L’attractivité du privé est en grande partie alimentée par les piètres résultats du service public en termes d’efficience et de performances scolaires. Or, ces dernières sont souvent fonction des moyens matériels et humains mis à disposition. Si sur le plan strictement numérique, les effectifs du secteur public sont proportionnellement supérieurs à ceux du privé – avec en moyenne un professeur pour sept élèves, contre 12 dans le privé et 19 dans le privé subventionné –, cet avantage théorique est en grande partie nuancé par un niveau de qualification plus faible qui impacte directement la qualité d’enseignement (voir p. 58). S’agissant des infrastructures et des équipements, le constat est certes plus contrasté tant les disparités sont nombreuses au sein même des trois secteurs, mais il est certain que peu d’écoles publiques sont en mesure de rivaliser avec les mieux pourvus des établissements privés sur ce plan.

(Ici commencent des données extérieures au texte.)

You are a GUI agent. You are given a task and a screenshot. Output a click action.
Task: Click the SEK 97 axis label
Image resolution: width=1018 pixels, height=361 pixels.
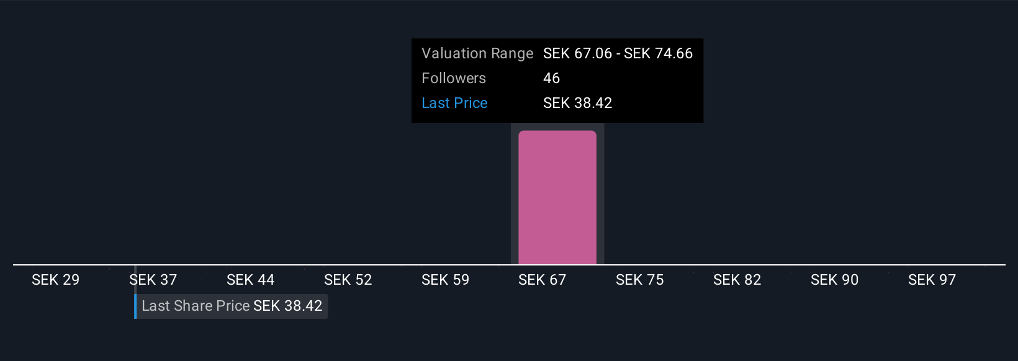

Dans ce contexte, le fossé entre les deux secteurs se creuse : sur une cohorte fictive de 1 000 élèves entrant en première année dans le primaire, ils ne seront que neuf à obtenir le bac sans redoubler dans le secteur public contre 225 s’ils sont scolarisés dans une école privée. « En réalité, ce sont les meilleures écoles qui font la réputation du privé, mais on y trouve de tout, y compris des “écoles-boutiques” qui ne sont que des machines commerciales offrant pas ou peu d’éducation de qualité », nuance Majid al-Aylé, du syndicat des enseignants des écoles privées.
Un fossé d’autant plus problématique que comme le souligne Wafa’ Kotob, spécialiste de l’éducation à l’Unicef : « La surreprésentation du privé contribue au renforcement du confessionnalisme et des inégalités d’accès à l’éducation. ». Car tout dans le système semble favoriser la reproduction sociale, et en premier lieu les différences de recrutement : selon un rapport du Centre libanais d’études des politiques publiques, seuls 5 % des élèves issus de familles défavorisées sont scolarisés dans le privé au niveau du primaire. Une ségrégation de fait qui se retrouve aussi sur le plan géographique : l’emprise de l’enseignement privé étant en grande partie liée à la solvabilité des populations, le secteur reste très concentré sur les grands espaces urbains et le littoral du Mont-Liban, tandis que le secteur public prédomine dans les régions les plus pauvres.
Cette inégalité d’accès est aussi lourde de conséquences pour ceux qui envisagent des études supérieures : « Les tests de sélection des universités étant basés sur les matières où le secteur public est le moins performant, ceux qui y ont suivi toute leur scolarité se retrouvent pénalisés », souligne l’économiste Jad Chaaban.
Du coup, la plupart des organisations internationales investies dans le développement de l’éducation au Liban concentrent leurs efforts sur le secteur public et préconisent une action plus vigoureuse pour en renforcer la qualité. Une préconisation à laquelle le gouvernement se propose de répondre à travers un plan quinquennal initié en 2010.